# [PROBLEM DESCRIPTION]
Recast all of the data below as a Markdown table with the columns Row and Line, putting each non-blank line in its own row and numbering the rows in order. Leave out blank lines.

# [DATA EXTRACT]

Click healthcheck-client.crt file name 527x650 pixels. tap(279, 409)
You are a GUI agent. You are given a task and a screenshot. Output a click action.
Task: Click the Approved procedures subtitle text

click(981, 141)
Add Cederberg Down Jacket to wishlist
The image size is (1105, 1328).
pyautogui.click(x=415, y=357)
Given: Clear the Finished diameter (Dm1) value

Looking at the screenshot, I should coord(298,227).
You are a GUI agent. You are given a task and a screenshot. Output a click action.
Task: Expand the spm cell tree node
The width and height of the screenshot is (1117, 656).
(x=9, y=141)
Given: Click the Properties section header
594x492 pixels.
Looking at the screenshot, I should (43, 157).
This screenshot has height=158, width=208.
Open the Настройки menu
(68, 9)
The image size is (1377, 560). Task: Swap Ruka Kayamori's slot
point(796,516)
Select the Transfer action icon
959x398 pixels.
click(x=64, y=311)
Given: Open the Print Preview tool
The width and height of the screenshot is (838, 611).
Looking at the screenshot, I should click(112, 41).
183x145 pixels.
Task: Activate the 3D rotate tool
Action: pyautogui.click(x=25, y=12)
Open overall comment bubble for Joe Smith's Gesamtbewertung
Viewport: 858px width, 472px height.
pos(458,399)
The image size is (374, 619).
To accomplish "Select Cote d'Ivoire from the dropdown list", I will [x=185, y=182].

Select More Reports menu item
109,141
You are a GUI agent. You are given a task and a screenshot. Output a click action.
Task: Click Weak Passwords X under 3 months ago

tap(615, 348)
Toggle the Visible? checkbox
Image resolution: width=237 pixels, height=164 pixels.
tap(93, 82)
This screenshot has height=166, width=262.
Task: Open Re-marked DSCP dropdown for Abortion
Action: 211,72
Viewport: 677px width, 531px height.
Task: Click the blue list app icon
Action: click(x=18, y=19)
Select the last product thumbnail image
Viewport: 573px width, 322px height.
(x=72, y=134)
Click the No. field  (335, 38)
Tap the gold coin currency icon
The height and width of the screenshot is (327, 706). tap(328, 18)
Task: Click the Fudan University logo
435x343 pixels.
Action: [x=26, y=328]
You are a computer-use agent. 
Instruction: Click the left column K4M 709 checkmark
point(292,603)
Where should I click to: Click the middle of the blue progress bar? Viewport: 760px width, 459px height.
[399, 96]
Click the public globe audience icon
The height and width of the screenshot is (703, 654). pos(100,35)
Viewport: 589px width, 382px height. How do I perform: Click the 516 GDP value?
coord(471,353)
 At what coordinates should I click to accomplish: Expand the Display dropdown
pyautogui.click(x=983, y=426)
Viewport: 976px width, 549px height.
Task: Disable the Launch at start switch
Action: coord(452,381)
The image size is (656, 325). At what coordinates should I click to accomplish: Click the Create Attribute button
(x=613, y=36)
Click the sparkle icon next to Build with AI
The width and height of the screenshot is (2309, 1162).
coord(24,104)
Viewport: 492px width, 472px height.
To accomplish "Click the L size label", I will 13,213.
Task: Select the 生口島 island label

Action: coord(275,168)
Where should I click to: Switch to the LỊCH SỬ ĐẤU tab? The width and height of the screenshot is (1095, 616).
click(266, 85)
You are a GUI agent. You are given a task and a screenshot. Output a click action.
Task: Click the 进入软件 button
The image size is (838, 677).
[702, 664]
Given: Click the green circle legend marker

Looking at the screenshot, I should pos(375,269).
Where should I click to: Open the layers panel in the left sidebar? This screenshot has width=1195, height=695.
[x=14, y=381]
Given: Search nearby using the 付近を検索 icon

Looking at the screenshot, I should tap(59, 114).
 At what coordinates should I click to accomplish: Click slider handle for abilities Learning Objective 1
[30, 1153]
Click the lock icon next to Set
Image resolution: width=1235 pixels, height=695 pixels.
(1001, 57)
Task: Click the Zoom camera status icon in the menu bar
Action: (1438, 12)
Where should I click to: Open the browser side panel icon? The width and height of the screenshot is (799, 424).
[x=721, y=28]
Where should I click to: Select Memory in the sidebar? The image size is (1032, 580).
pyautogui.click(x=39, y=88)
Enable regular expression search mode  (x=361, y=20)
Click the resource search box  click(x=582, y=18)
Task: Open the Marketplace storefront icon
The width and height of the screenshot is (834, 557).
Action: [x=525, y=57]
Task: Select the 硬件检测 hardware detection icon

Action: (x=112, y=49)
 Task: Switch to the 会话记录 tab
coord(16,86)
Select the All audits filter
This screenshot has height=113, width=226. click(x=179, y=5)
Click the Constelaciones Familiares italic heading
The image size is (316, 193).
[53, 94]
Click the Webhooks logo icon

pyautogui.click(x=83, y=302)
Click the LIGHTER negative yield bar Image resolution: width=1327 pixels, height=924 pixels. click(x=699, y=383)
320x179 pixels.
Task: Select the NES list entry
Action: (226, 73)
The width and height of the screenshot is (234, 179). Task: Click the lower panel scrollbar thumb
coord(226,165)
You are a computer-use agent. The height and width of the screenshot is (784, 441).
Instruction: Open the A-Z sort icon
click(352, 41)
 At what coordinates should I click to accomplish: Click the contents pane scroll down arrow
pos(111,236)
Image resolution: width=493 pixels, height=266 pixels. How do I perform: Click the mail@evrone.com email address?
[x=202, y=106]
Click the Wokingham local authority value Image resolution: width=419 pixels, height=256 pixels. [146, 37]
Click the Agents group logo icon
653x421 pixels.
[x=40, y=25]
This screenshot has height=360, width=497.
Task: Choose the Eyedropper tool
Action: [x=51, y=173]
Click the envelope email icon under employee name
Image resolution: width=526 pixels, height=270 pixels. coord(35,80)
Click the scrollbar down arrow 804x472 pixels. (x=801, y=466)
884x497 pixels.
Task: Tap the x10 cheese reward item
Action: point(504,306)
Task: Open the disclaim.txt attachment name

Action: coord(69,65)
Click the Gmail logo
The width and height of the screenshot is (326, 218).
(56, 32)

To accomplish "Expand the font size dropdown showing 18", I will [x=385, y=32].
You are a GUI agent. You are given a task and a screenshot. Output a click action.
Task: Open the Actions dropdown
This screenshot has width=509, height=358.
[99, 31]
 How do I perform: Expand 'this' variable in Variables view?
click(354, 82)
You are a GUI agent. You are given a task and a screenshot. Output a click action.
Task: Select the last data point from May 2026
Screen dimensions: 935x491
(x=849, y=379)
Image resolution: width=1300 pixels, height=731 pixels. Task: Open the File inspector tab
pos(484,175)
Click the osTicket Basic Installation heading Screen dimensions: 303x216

# [REPLY]
| Row | Line |
|---|---|
| 1 | Click healthcheck-client.crt file name 527x650 pixels. tap(279, 409) |
| 2 | You are a GUI agent. You are given a task and a screenshot. Output a click action. |
| 3 | Task: Click the Approved procedures subtitle text |
| 4 | click(981, 141) |
| 5 | Add Cederberg Down Jacket to wishlist |
| 6 | The image size is (1105, 1328). |
| 7 | pyautogui.click(x=415, y=357) |
| 8 | Given: Clear the Finished diameter (Dm1) value |
| 9 | Looking at the screenshot, I should coord(298,227). |
| 10 | You are a GUI agent. You are given a task and a screenshot. Output a click action. |
| 11 | Task: Expand the spm cell tree node |
| 12 | The width and height of the screenshot is (1117, 656). |
| 13 | (x=9, y=141) |
| 14 | Given: Click the Properties section header |
| 15 | 594x492 pixels. |
| 16 | Looking at the screenshot, I should (43, 157). |
| 17 | This screenshot has height=158, width=208. |
| 18 | Open the Настройки menu |
| 19 | (68, 9) |
| 20 | The image size is (1377, 560). Task: Swap Ruka Kayamori's slot |
| 21 | point(796,516) |
| 22 | Select the Transfer action icon |
| 23 | 959x398 pixels. |
| 24 | click(x=64, y=311) |
| 25 | Given: Open the Print Preview tool |
| 26 | The width and height of the screenshot is (838, 611). |
| 27 | Looking at the screenshot, I should click(112, 41). |
| 28 | 183x145 pixels. |
| 29 | Task: Activate the 3D rotate tool |
| 30 | Action: pyautogui.click(x=25, y=12) |
| 31 | Open overall comment bubble for Joe Smith's Gesamtbewertung |
| 32 | Viewport: 858px width, 472px height. |
| 33 | pos(458,399) |
| 34 | The image size is (374, 619). |
| 35 | To accomplish "Select Cote d'Ivoire from the dropdown list", I will [x=185, y=182]. |
| 36 | Select More Reports menu item |
| 37 | 109,141 |
| 38 | You are a GUI agent. You are given a task and a screenshot. Output a click action. |
| 39 | Task: Click Weak Passwords X under 3 months ago |
| 40 | tap(615, 348) |
| 41 | Toggle the Visible? checkbox |
| 42 | Image resolution: width=237 pixels, height=164 pixels. |
| 43 | tap(93, 82) |
| 44 | This screenshot has height=166, width=262. |
| 45 | Task: Open Re-marked DSCP dropdown for Abortion |
| 46 | Action: 211,72 |
| 47 | Viewport: 677px width, 531px height. |
| 48 | Task: Click the blue list app icon |
| 49 | Action: click(x=18, y=19) |
| 50 | Select the last product thumbnail image |
| 51 | Viewport: 573px width, 322px height. |
| 52 | (x=72, y=134) |
| 53 | Click the No. field  (335, 38) |
| 54 | Tap the gold coin currency icon |
| 55 | The height and width of the screenshot is (327, 706). tap(328, 18) |
| 56 | Task: Click the Fudan University logo |
| 57 | 435x343 pixels. |
| 58 | Action: [x=26, y=328] |
| 59 | You are a computer-use agent.  |
| 60 | Instruction: Click the left column K4M 709 checkmark |
| 61 | point(292,603) |
| 62 | Where should I click to: Click the middle of the blue progress bar? Viewport: 760px width, 459px height. |
| 63 | [399, 96] |
| 64 | Click the public globe audience icon |
| 65 | The height and width of the screenshot is (703, 654). pos(100,35) |
| 66 | Viewport: 589px width, 382px height. How do I perform: Click the 516 GDP value? |
| 67 | coord(471,353) |
| 68 |  At what coordinates should I click to accomplish: Expand the Display dropdown |
| 69 | pyautogui.click(x=983, y=426) |
| 70 | Viewport: 976px width, 549px height. |
| 71 | Task: Disable the Launch at start switch |
| 72 | Action: coord(452,381) |
| 73 | The image size is (656, 325). At what coordinates should I click to accomplish: Click the Create Attribute button |
| 74 | (x=613, y=36) |
| 75 | Click the sparkle icon next to Build with AI |
| 76 | The width and height of the screenshot is (2309, 1162). |
| 77 | coord(24,104) |
| 78 | Viewport: 492px width, 472px height. |
| 79 | To accomplish "Click the L size label", I will 13,213. |
| 80 | Task: Select the 生口島 island label |
| 81 | Action: coord(275,168) |
| 82 | Where should I click to: Switch to the LỊCH SỬ ĐẤU tab? The width and height of the screenshot is (1095, 616). |
| 83 | click(266, 85) |
| 84 | You are a GUI agent. You are given a task and a screenshot. Output a click action. |
| 85 | Task: Click the 进入软件 button |
| 86 | The image size is (838, 677). |
| 87 | [702, 664] |
| 88 | Given: Click the green circle legend marker |
| 89 | Looking at the screenshot, I should pos(375,269). |
| 90 | Where should I click to: Open the layers panel in the left sidebar? This screenshot has width=1195, height=695. |
| 91 | [x=14, y=381] |
| 92 | Given: Search nearby using the 付近を検索 icon |
| 93 | Looking at the screenshot, I should tap(59, 114). |
| 94 |  At what coordinates should I click to accomplish: Click slider handle for abilities Learning Objective 1 |
| 95 | [30, 1153] |
| 96 | Click the lock icon next to Set |
| 97 | Image resolution: width=1235 pixels, height=695 pixels. |
| 98 | (1001, 57) |
| 99 | Task: Click the Zoom camera status icon in the menu bar |
| 100 | Action: (1438, 12) |
| 101 | Where should I click to: Open the browser side panel icon? The width and height of the screenshot is (799, 424). |
| 102 | [x=721, y=28] |
| 103 | Where should I click to: Select Memory in the sidebar? The image size is (1032, 580). |
| 104 | pyautogui.click(x=39, y=88) |
| 105 | Enable regular expression search mode  (x=361, y=20) |
| 106 | Click the resource search box  click(x=582, y=18) |
| 107 | Task: Open the Marketplace storefront icon |
| 108 | The width and height of the screenshot is (834, 557). |
| 109 | Action: [x=525, y=57] |
| 110 | Task: Select the 硬件检测 hardware detection icon |
| 111 | Action: (x=112, y=49) |
| 112 |  Task: Switch to the 会话记录 tab |
| 113 | coord(16,86) |
| 114 | Select the All audits filter |
| 115 | This screenshot has height=113, width=226. click(x=179, y=5) |
| 116 | Click the Constelaciones Familiares italic heading |
| 117 | The image size is (316, 193). |
| 118 | [53, 94] |
| 119 | Click the Webhooks logo icon |
| 120 | pyautogui.click(x=83, y=302) |
| 121 | Click the LIGHTER negative yield bar Image resolution: width=1327 pixels, height=924 pixels. click(x=699, y=383) |
| 122 | 320x179 pixels. |
| 123 | Task: Select the NES list entry |
| 124 | Action: (226, 73) |
| 125 | The width and height of the screenshot is (234, 179). Task: Click the lower panel scrollbar thumb |
| 126 | coord(226,165) |
| 127 | You are a computer-use agent. The height and width of the screenshot is (784, 441). |
| 128 | Instruction: Open the A-Z sort icon |
| 129 | click(352, 41) |
| 130 |  At what coordinates should I click to accomplish: Click the contents pane scroll down arrow |
| 131 | pos(111,236) |
| 132 | Image resolution: width=493 pixels, height=266 pixels. How do I perform: Click the mail@evrone.com email address? |
| 133 | [x=202, y=106] |
| 134 | Click the Wokingham local authority value Image resolution: width=419 pixels, height=256 pixels. [146, 37] |
| 135 | Click the Agents group logo icon |
| 136 | 653x421 pixels. |
| 137 | [x=40, y=25] |
| 138 | This screenshot has height=360, width=497. |
| 139 | Task: Choose the Eyedropper tool |
| 140 | Action: [x=51, y=173] |
| 141 | Click the envelope email icon under employee name |
| 142 | Image resolution: width=526 pixels, height=270 pixels. coord(35,80) |
| 143 | Click the scrollbar down arrow 804x472 pixels. (x=801, y=466) |
| 144 | 884x497 pixels. |
| 145 | Task: Tap the x10 cheese reward item |
| 146 | Action: point(504,306) |
| 147 | Task: Open the disclaim.txt attachment name |
| 148 | Action: coord(69,65) |
| 149 | Click the Gmail logo |
| 150 | The width and height of the screenshot is (326, 218). |
| 151 | (56, 32) |
| 152 | To accomplish "Expand the font size dropdown showing 18", I will [x=385, y=32]. |
| 153 | You are a GUI agent. You are given a task and a screenshot. Output a click action. |
| 154 | Task: Open the Actions dropdown |
| 155 | This screenshot has width=509, height=358. |
| 156 | [99, 31] |
| 157 |  How do I perform: Expand 'this' variable in Variables view? |
| 158 | click(354, 82) |
| 159 | You are a GUI agent. You are given a task and a screenshot. Output a click action. |
| 160 | Task: Select the last data point from May 2026 |
| 161 | Screen dimensions: 935x491 |
| 162 | (x=849, y=379) |
| 163 | Image resolution: width=1300 pixels, height=731 pixels. Task: Open the File inspector tab |
| 164 | pos(484,175) |
| 165 | Click the osTicket Basic Installation heading Screen dimensions: 303x216 |